Supreme Court of Canada
Fraser Valley Milk Producers' Assoc. v. Minister of National Revenue, [1929] S.C.R. 435
Date: 1929-04-30
In the Matter of the Income War Tax Act
and
In the Matter of the Appeal of the Eraser Valley Milk Producers' Association
The Fraser Valley Milk Producers' Association (Plaintiff) Appellant;
and
The Minister of National Revenue (Defendant) Respondent.
1929: March 8, 11; 1929: April 30.
Present: Duff, Newcombe, Rinfret, Lamont and Smith JJ.
ON APPEAL FROM THE EXCHEQUER COURT OF CANADA
Income tax—Income War Tax Act, 1917, c. 28 (Dom.)—Liability for income tax by company incorporated under Agricultural Associations Act, R.S.B.C. 1911, c. 6—Purpose and operations of company—Manner and basis of distribution of moneys to shareholders—Cooperative Associations Act, B.C., 1920, c. 19.
It was held, affirming judgment of Audette J., [1928] Ex. C.R. 215, that the appelant, incorporated under the Agricultural Associations Act, R.S.B.C. 1911, c. 6, and through which was marketed the milk and
[Page 436]
cream produced by its shareholders, was liable to pay income tax under the Dominion Income War Tax Act, 1917, upon the balance (less certain allowances) shown by its financial! report for the year 1923 in respect of that year's operations and distributed among its shareholders as dividends or interest on paid-up capital.
APPEAL from the judgment of the Exchequer Court of Canada, (Audette J.) holding that the appellant, The Fraser Valley Milk Producers' Association, is liable, under the Income War Tax Act, 1917, to pay income tax, and dismissing its appeal from the decision of the Minister of National Revenue affirming an assessment of the appellant in respect of alleged income of the appellant for the year 1923.
The appellant was incorporated on June 18, 1913, under the Agricultural Associations Act, R.S.B.C. 1911, c. 6, its purpose being to sell through the Association the milk and cream produced by its shareholders. The contract between each producer and the Association, which is set out in full, and the other material facts, and the grounds taken by the appellant against the assessment, sufficiently appear in the judgment now reported. The appeal was dismissed with costs.
Lewis Duncan for the appellant.
C. Fraser Elliott K.C. and W. S. Fisher for the respondent.
The judgment of the court was delivered by
Duff J.—The appellant company is incorporated under the Agricultural Associations Act of the Province of British Columbia. The Association has share capital. Persons may be admitted to membership, who are resident of the Fraser Valley, west of Yale, producers of milk and subscribers for at least ten shares, and who execute the Association's agreement respecting the sale of milk and cream through the Association. No shareholder may hold less than ten or more than three hundred shares. A shareholder may withdraw from the Association, with the consent of the directors, if he ceases to produce in the territory, and, on the surrender of his certificate, is entitled to a refund of the amount paid up on his shares.
[Page 437]
Shares are to be paid for in cash, and the directors are entitled to make calls in respect of unpaid balances on shares. The dividends received by shareholders are proportioned to the amounts paid on their shares.

• Problem statement:
State whether each claim agrees with the judgment, answering yes or no and quoting the words that decide it: (a) the appellant is incorporated under the Agricultural Associations Act of British Columbia; (b) a shareholder may hold as many as five hundred shares; (c) shares may be paid for in milk or cream. Use only the judgment when answering.

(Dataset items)
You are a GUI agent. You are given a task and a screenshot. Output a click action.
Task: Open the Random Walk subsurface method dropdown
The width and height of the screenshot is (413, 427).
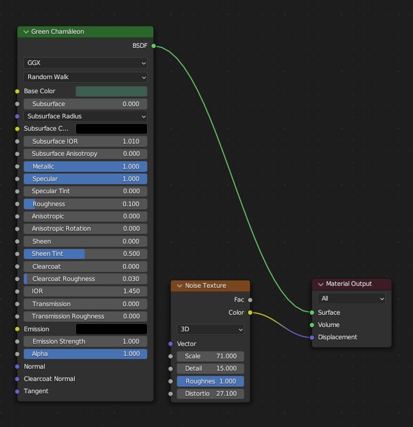(x=85, y=77)
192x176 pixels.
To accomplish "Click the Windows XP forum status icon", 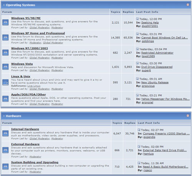I will tap(5, 38).
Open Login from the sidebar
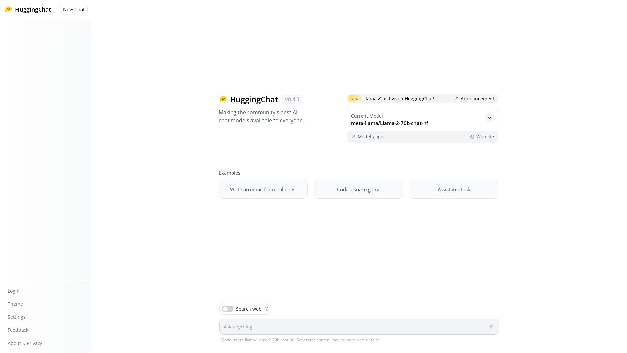 pyautogui.click(x=13, y=291)
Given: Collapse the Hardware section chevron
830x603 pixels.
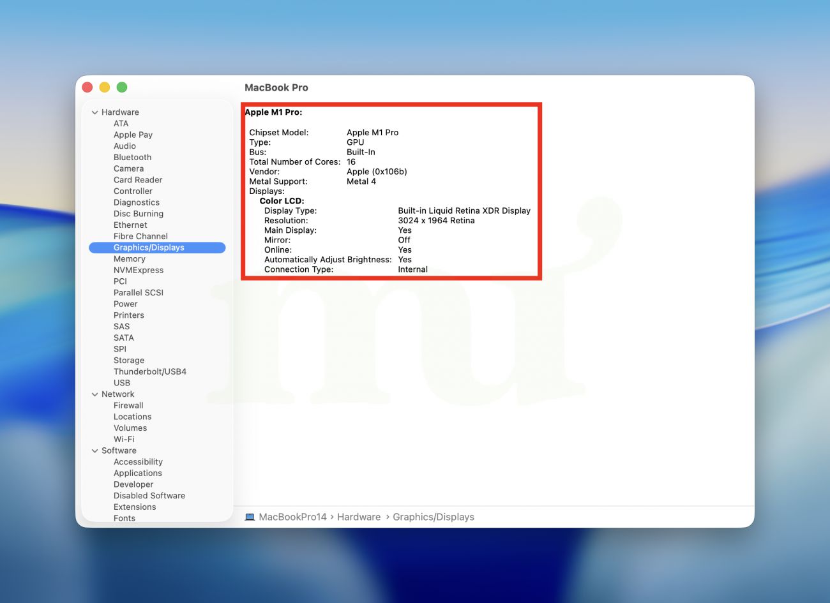Looking at the screenshot, I should [95, 112].
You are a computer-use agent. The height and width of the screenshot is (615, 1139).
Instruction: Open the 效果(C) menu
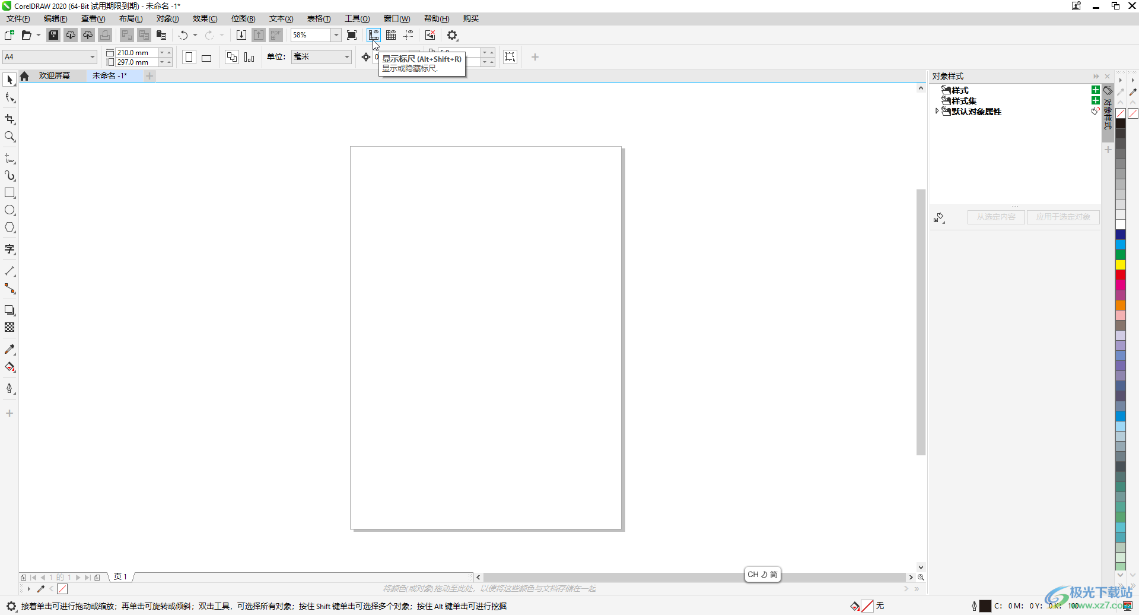point(205,18)
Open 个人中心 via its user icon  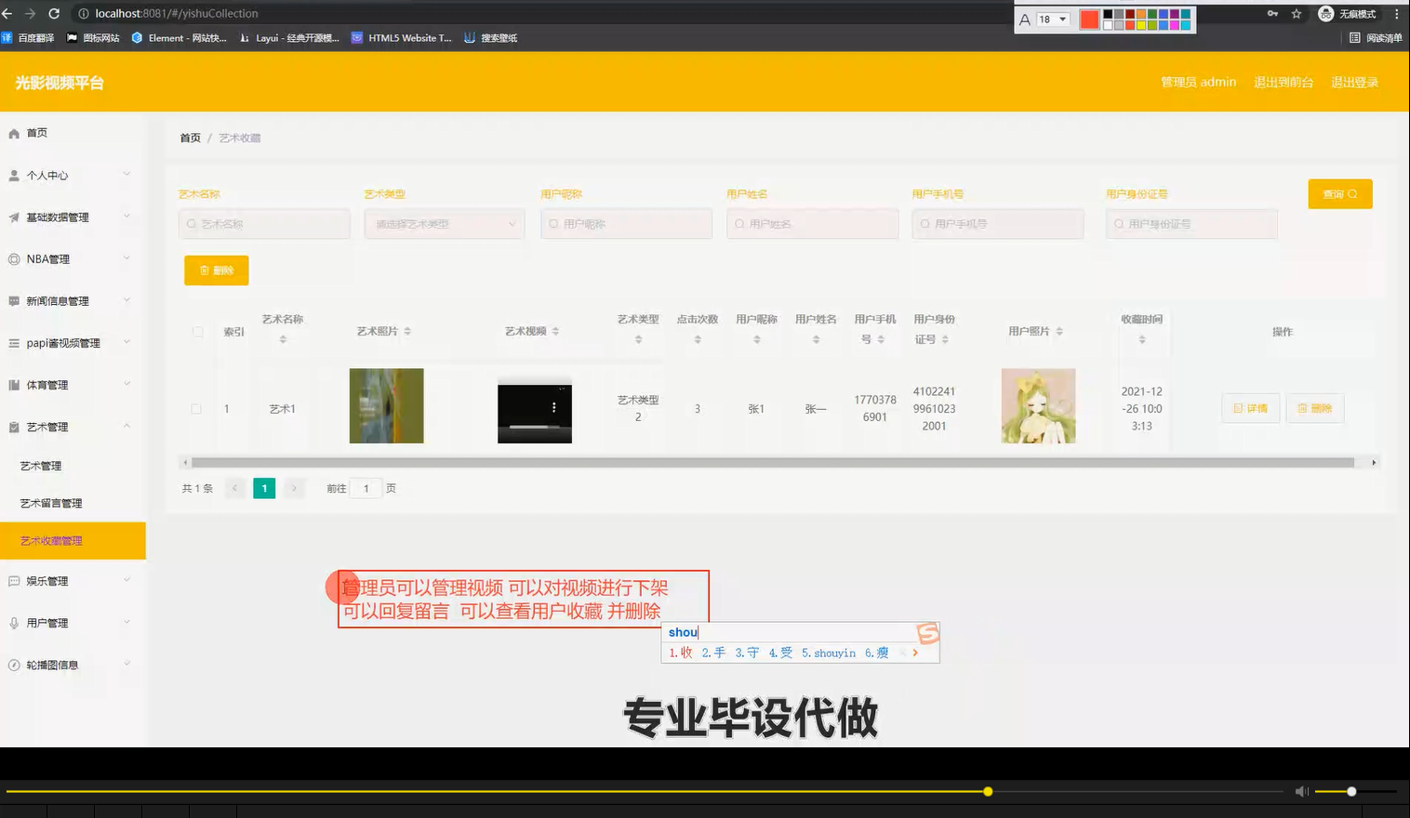13,175
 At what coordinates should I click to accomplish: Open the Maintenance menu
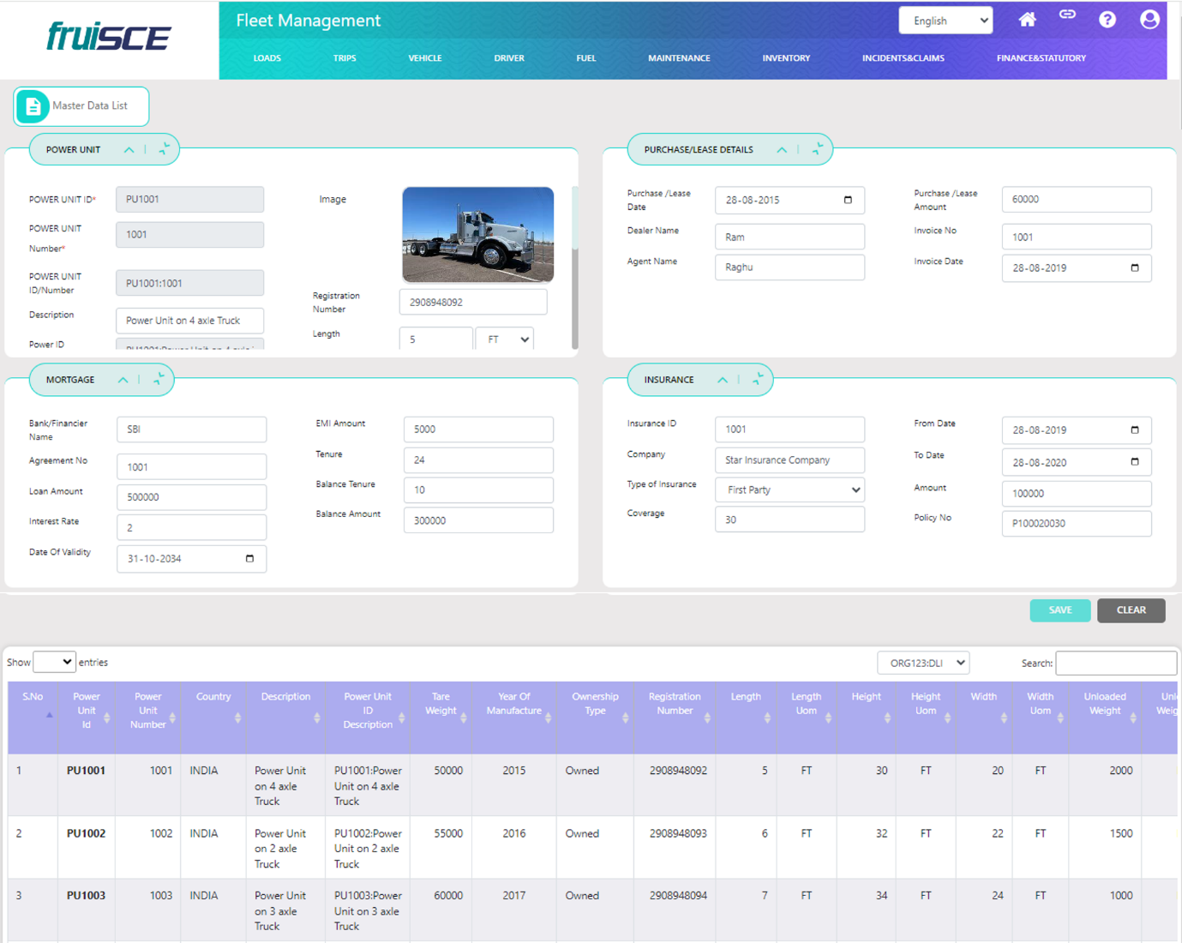[679, 58]
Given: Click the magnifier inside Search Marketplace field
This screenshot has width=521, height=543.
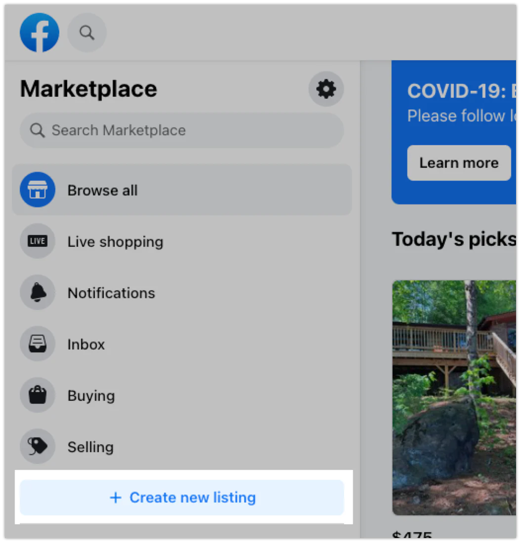Looking at the screenshot, I should pos(38,130).
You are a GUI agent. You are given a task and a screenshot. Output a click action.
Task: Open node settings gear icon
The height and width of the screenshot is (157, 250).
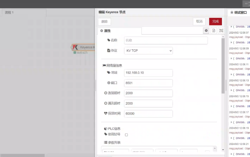[x=206, y=30]
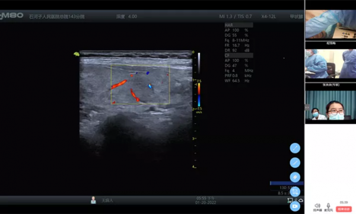Click the network connection status icon

coord(290,200)
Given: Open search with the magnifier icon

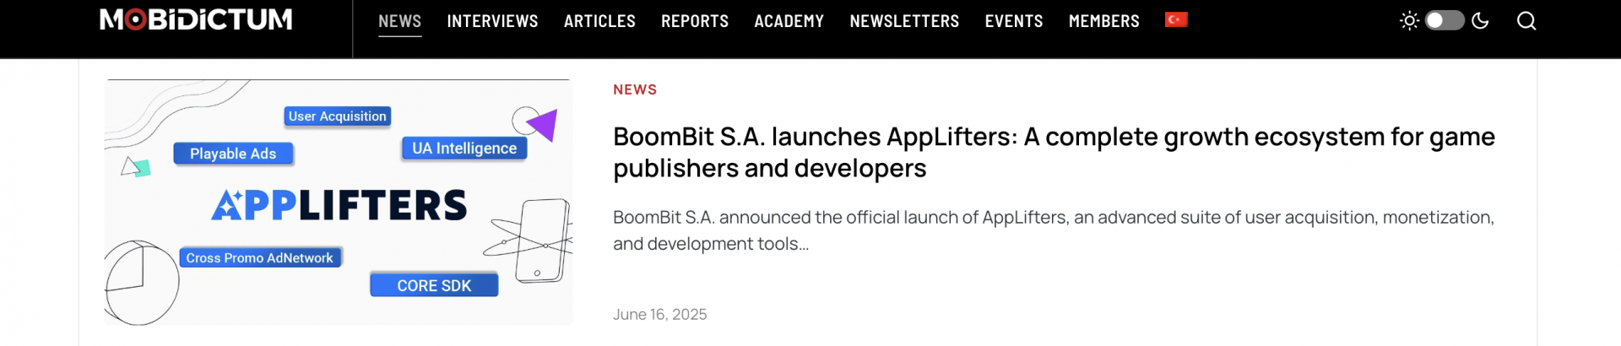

• Answer to the exercise:
(a) Yes: "The appellant company is incorporated under the Agricultural Associations Act of the Province of British Columbia."
(b) No: "No shareholder may hold less than ten or more than three hundred shares."
(c) No: "Shares are to be paid for in cash"